Cisco Partnerships Power Networks

In fact, sharing that networking wisdom is part of an enterprise strategy company officials here hope will fuel 10 to 15 percent growth in the coming year. Aspart of that strategy, Cisco is planning to proliferate its Intelligent Information Networks by joining with integration partners on storage, security, wireless, optical, IP telephony and home networking technologies, the officials said. Pitching itself as a trusted partner, Cisco, wants to show businesses how these hot technologies can be integrated through software- and hardware-based additions to Cisco's core switches and routers. Such integration, Cisco officials contend, will allow enterprises to do things such as scale services across large networks and free up processing cycles on servers that now have to perform that work. But at least one industry observer said such "smart networks" may not be such a smart idea. "They lack flexibility, and they are dependent on a single vendor to develop enhancements that enable new services," said David Passmore, an analyst with Burton Group, in Sterling, Va.
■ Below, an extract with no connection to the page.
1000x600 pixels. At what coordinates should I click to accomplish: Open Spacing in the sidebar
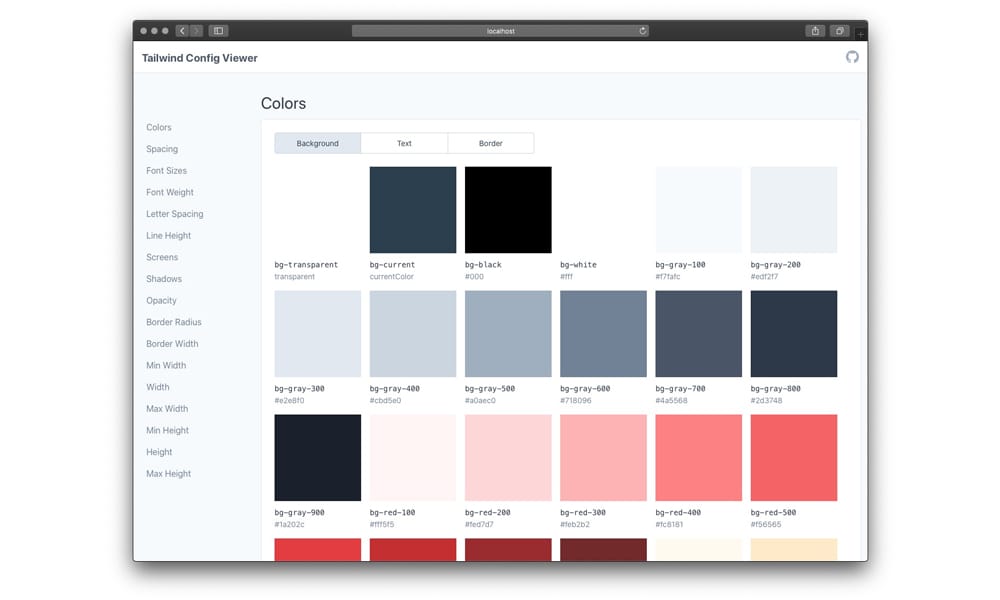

In Cisco's flagship Catalyst 6500 switch, "we're starting to see 30 percent of [a half-million] customers mixing and matching advanced services technologies," countered Soni Jiandani, general manager of Cisco's Internet Switching unit. "It keeps customers from having to be network integrators." Cisco helped the Greater Toronto Airports Authority build one such transformational network, which went live last spring supporting a mix of voice, video and data applications. "I'm using the network to generate non-aeronautical revenue of $1 million, and this was just since April," said James Burke, vice president of IT and telecommunications for the GTAA, in Toronto. "I agree with the [growth] strategy. I like to think I've prodded them that way," Burke said.